Skipper v. South Carolina, 476 U.S. 1 (1986), is a United States Supreme Court case in which the Court held that the rule from Lockett v. Ohio (1978) dictated that mitigating evidence not be subject to limitations based on relevance.

Skipper v. South Carolina
Argued February 24th, 1986
Decided April 29, 1986
Full case nameSkipper v. South Carolina
Citations476 U.S. 1 (more)
106 S. Ct. 1669; 90 L. Ed. 2d 1; 1986 U.S. LEXIS 145
Holding
The trial court's exclusion from the sentencing hearing of the testimony of the jailers and the visitor denied petitioner his right to place before the sentencing jury all relevant evidence in mitigation of punishment.
Court membership
Chief Justice
Warren E. Burger
Associate Justices
William J. Brennan Jr. · Byron White
Thurgood Marshall · Harry Blackmun
Lewis F. Powell Jr. · William Rehnquist
John P. Stevens · Sandra Day O'Connor
Case opinions
MajorityWhite, joined by Brennan, Marshall, Blackmun, Stevens, O'Connor
ConcurrencePowell, joined by Burger, Rehnquist
Laws applied
U.S. Const. amends. VIII, XIV

Background

Ronald DeRay Skipper was convicted of capital murder and rape in South Carolina.

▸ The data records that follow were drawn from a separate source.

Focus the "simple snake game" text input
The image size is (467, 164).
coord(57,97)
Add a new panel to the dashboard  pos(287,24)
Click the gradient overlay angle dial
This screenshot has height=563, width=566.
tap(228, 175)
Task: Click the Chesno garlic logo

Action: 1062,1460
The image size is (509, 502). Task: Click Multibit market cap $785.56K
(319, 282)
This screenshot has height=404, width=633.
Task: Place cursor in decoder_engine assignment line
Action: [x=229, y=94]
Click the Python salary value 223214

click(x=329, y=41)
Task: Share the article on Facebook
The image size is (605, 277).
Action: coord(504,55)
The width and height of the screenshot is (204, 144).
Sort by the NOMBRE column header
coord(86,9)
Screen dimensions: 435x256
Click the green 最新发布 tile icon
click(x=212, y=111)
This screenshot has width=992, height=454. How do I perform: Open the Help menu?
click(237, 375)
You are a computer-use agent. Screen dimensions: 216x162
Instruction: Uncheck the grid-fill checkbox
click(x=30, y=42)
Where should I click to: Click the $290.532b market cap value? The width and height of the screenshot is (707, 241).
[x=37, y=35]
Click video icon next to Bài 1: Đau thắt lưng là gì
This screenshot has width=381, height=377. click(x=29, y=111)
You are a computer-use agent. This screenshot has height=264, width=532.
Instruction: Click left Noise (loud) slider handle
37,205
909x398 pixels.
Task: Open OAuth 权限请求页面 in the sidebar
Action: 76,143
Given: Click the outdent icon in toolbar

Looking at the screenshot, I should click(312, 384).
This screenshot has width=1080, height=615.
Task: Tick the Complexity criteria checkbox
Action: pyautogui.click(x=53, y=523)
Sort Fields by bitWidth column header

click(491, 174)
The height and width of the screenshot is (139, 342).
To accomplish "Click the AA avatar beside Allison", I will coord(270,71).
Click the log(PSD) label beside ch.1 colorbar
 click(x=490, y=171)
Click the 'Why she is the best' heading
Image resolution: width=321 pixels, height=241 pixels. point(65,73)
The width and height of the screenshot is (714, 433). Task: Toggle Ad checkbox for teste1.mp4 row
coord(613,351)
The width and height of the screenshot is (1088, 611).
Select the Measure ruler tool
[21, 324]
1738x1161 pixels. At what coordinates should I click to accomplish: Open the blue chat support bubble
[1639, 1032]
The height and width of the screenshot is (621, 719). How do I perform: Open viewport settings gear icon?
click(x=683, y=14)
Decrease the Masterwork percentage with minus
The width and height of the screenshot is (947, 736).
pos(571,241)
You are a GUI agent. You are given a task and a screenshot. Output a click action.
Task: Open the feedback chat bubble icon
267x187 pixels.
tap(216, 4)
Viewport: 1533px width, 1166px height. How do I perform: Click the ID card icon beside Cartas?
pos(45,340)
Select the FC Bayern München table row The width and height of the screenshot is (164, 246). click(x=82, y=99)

During the penalty phase of his bifurcated trial, as required by Gregg v. Georgia (1976), Skipper sought to introduce as mitigating evidence that he had "adjusted well" to his pre-trial incarceration. The trial court ruled the evidence irrelevant, in keeping with controlling South Carolina caselaw, excluded the evidence. Skipper was subsequently sentenced to death.

Holding

The Court held that, under Lockett, the exclusion of mitigating evidence on relevance grounds, as articulated by the South Carolina Supreme Court, violated the Eighth and Fourteenth Amendments and vacated the sentence.